Description of the task ▸ Rewrite the lines below, changing "column header" to "column label" and keeping everything else the same. Leave the pictures out of your output.

Stored records ▸
_ _ _

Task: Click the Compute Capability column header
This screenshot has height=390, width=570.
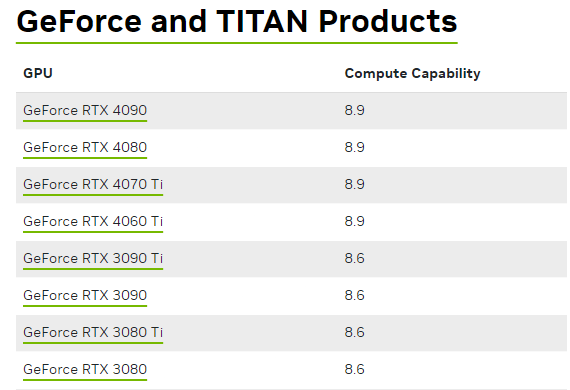Action: click(x=412, y=74)
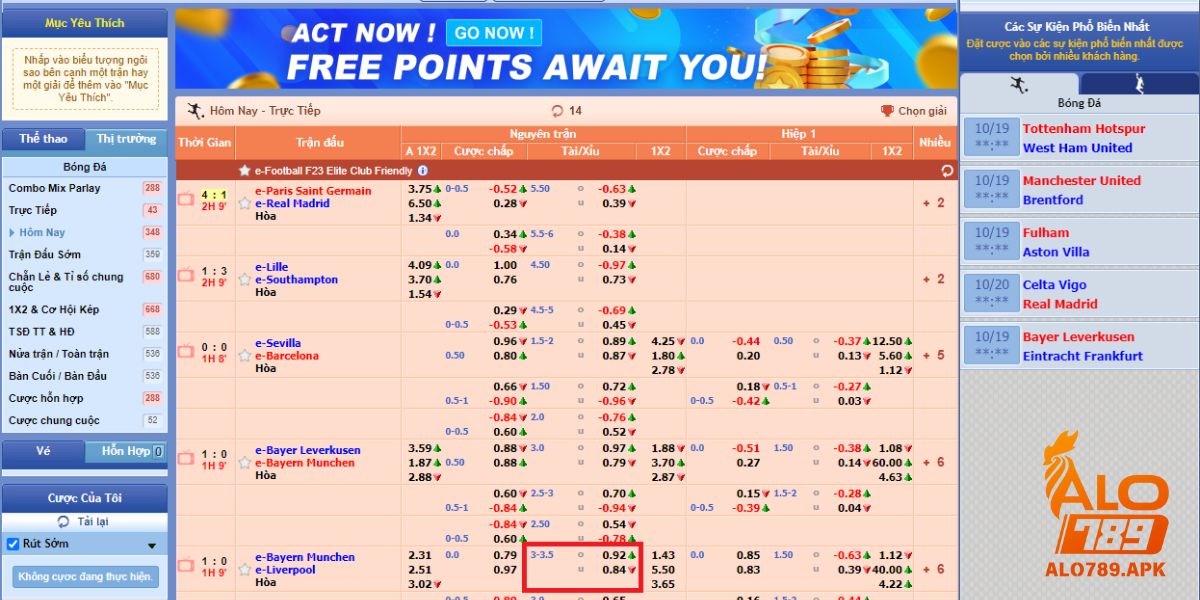Click live TV icon for Paris Saint Germain match
Image resolution: width=1200 pixels, height=600 pixels.
tap(185, 199)
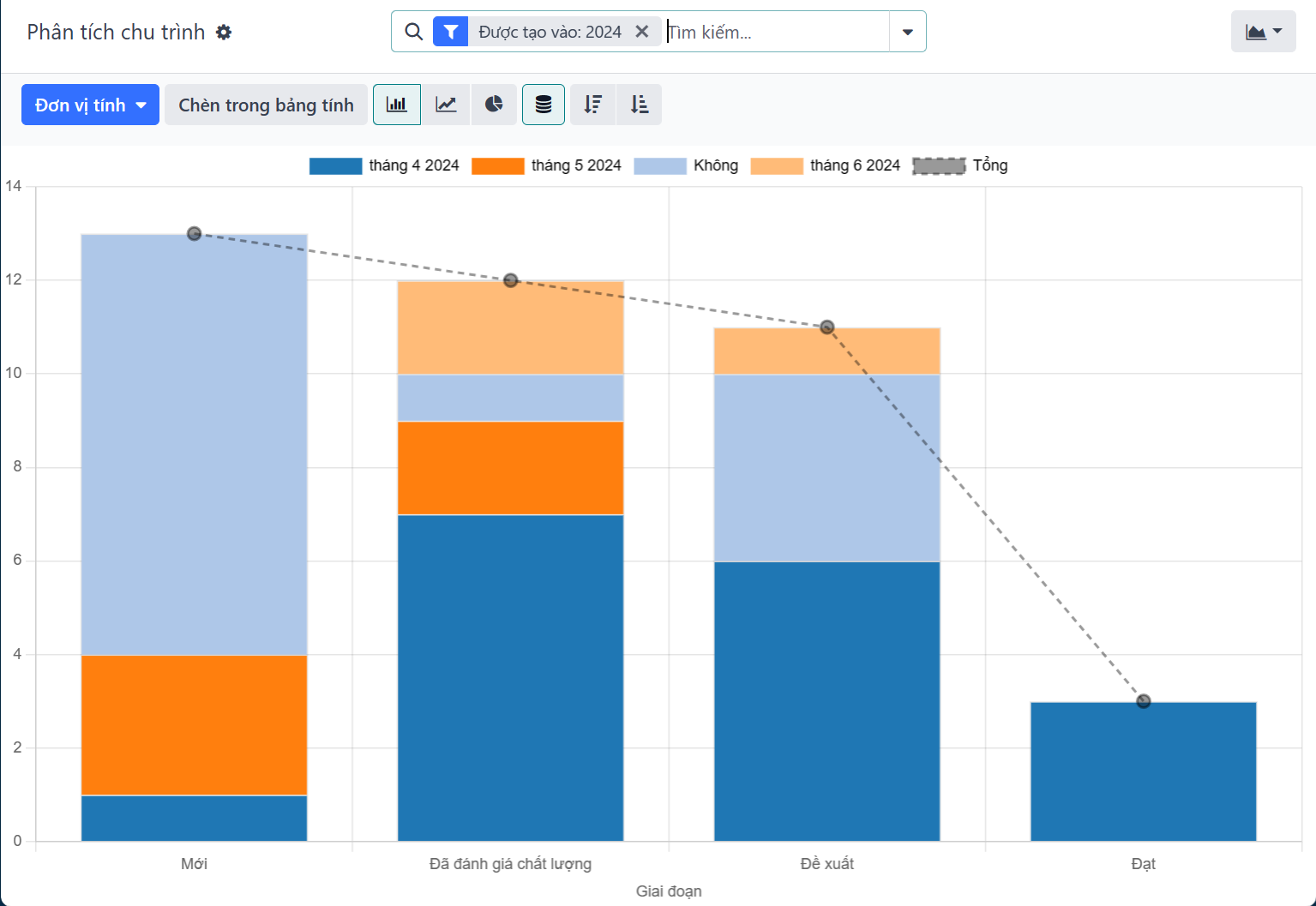This screenshot has height=906, width=1316.
Task: Click the search magnifier icon
Action: point(413,32)
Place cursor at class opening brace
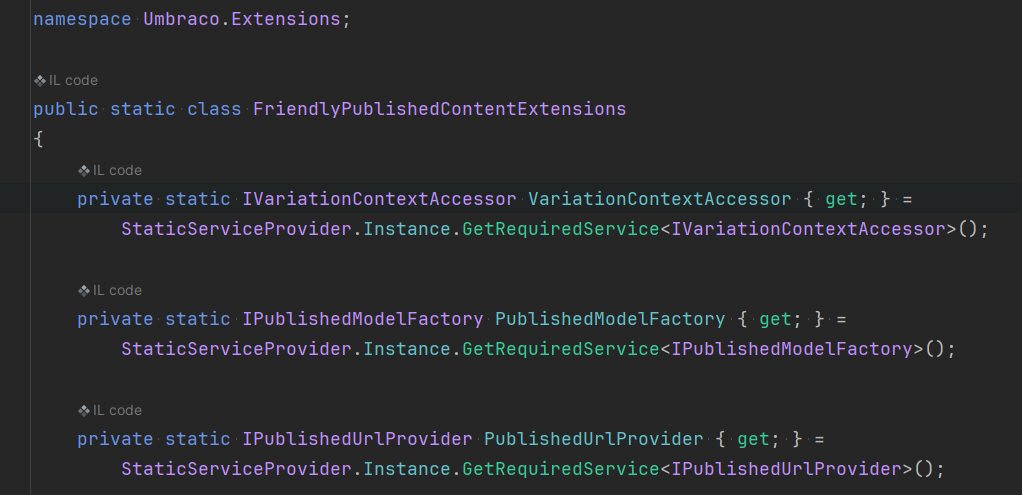Viewport: 1022px width, 495px height. click(38, 139)
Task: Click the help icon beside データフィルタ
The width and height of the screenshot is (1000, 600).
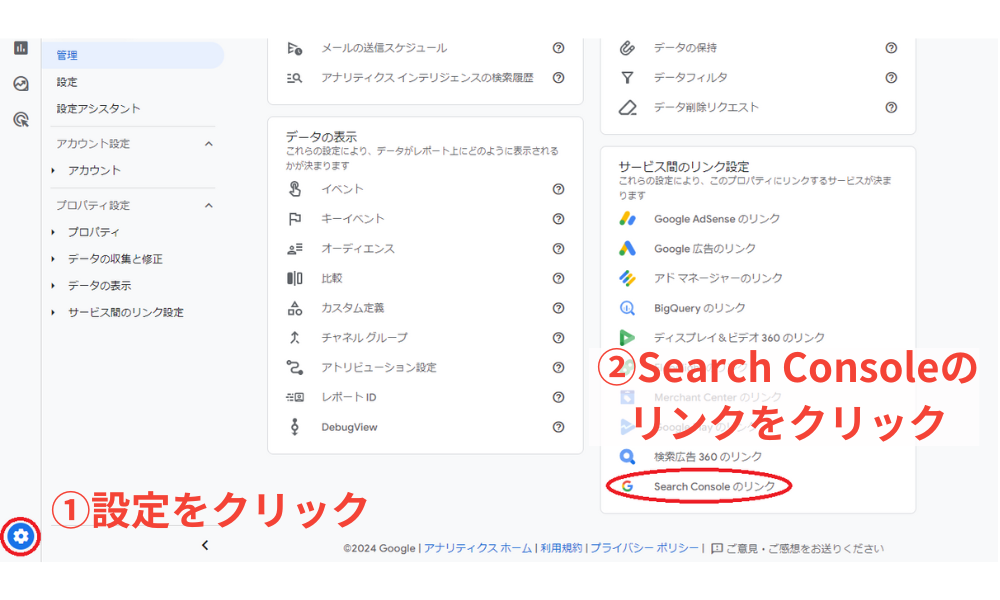Action: pos(891,77)
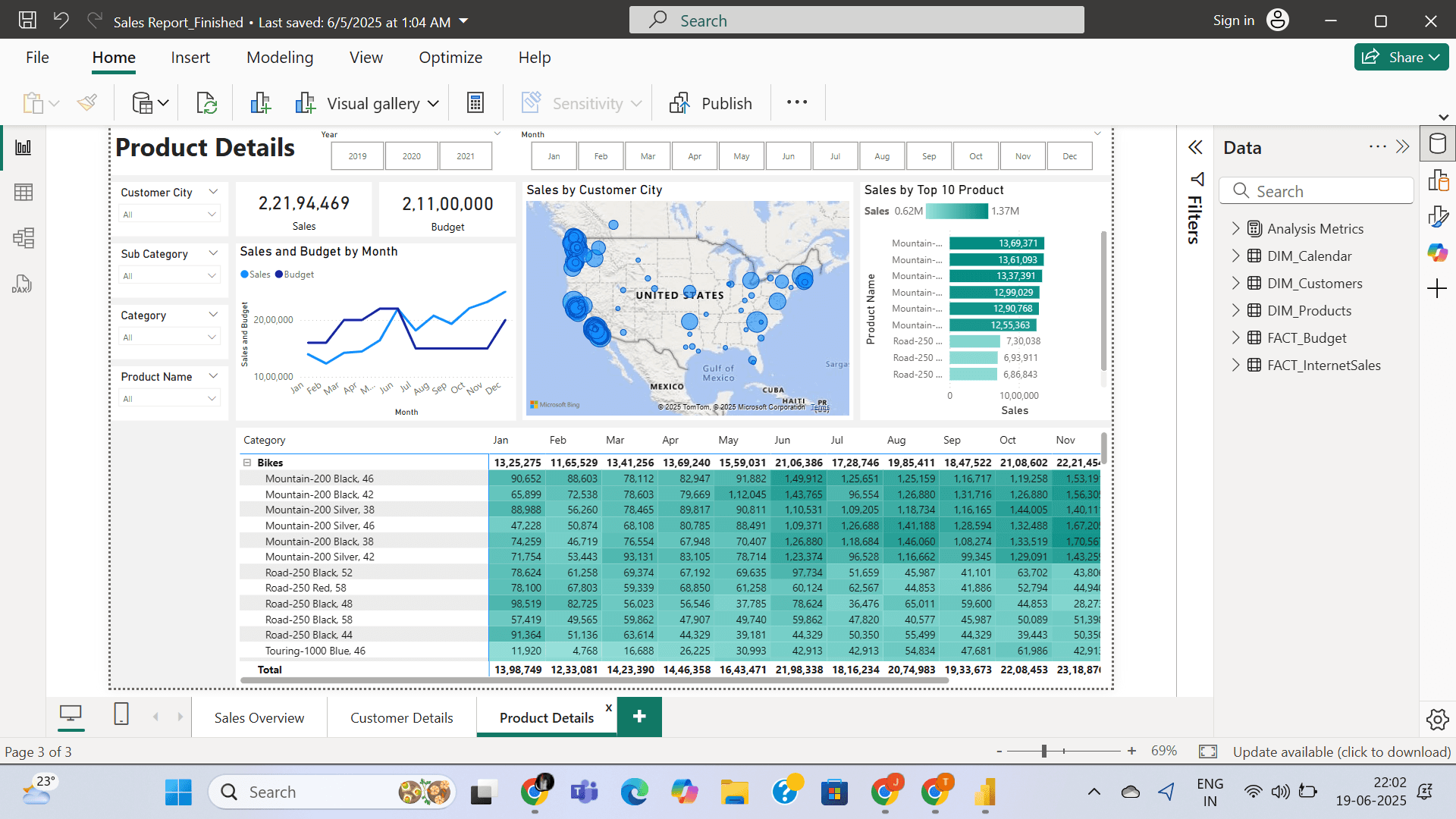Switch to the Table view icon
The height and width of the screenshot is (819, 1456).
[24, 193]
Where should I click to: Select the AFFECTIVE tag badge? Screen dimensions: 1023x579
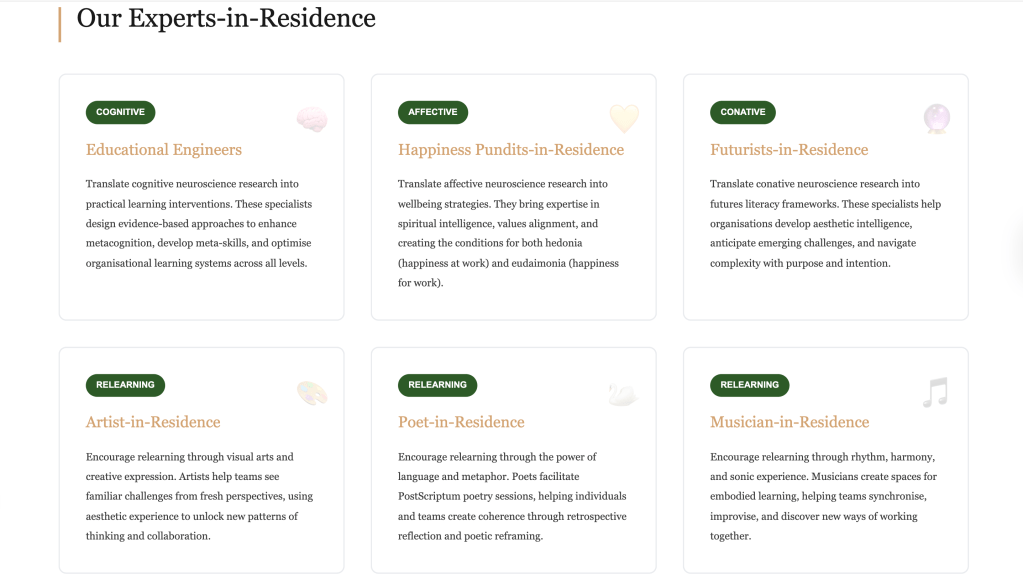(432, 113)
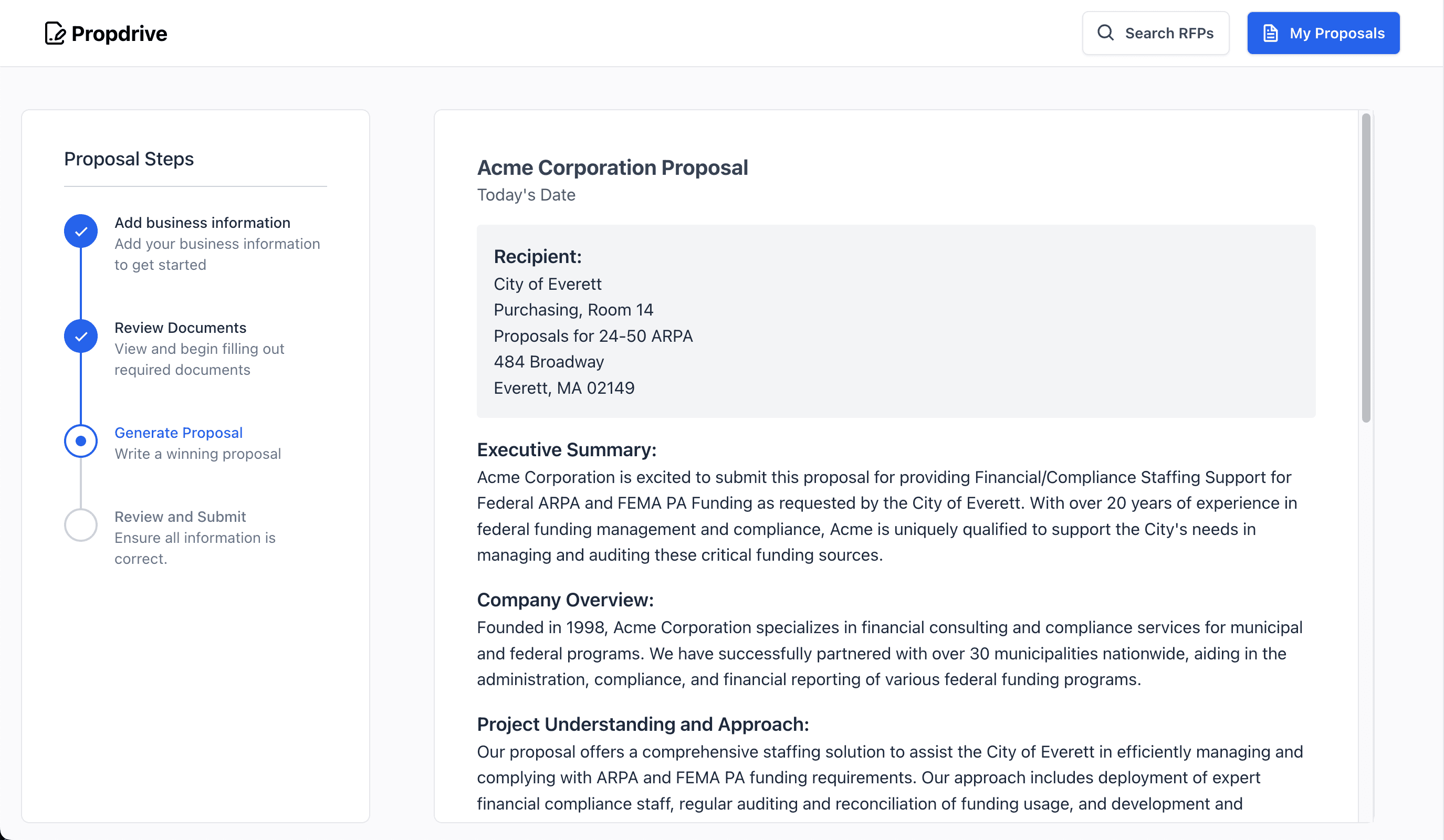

_ _ _

Correct response ▸
Task: Click the Compute Capability column label
This screenshot has height=390, width=570.
Action: click(x=412, y=74)
Click live TV icon for Paris Saint Germain match
Image resolution: width=1200 pixels, height=600 pixels.
tap(185, 199)
This screenshot has height=906, width=1316.
Task: Click the search magnifier icon
Action: point(413,32)
Place cursor at class opening brace
Viewport: 1022px width, 495px height. click(38, 139)
Task: Click the help icon beside データフィルタ
The width and height of the screenshot is (1000, 600).
Action: pos(891,77)
Switch to the Table view icon
The height and width of the screenshot is (819, 1456).
[24, 193]
Where should I click to: Select the AFFECTIVE tag badge? Screen dimensions: 1023x579
(432, 113)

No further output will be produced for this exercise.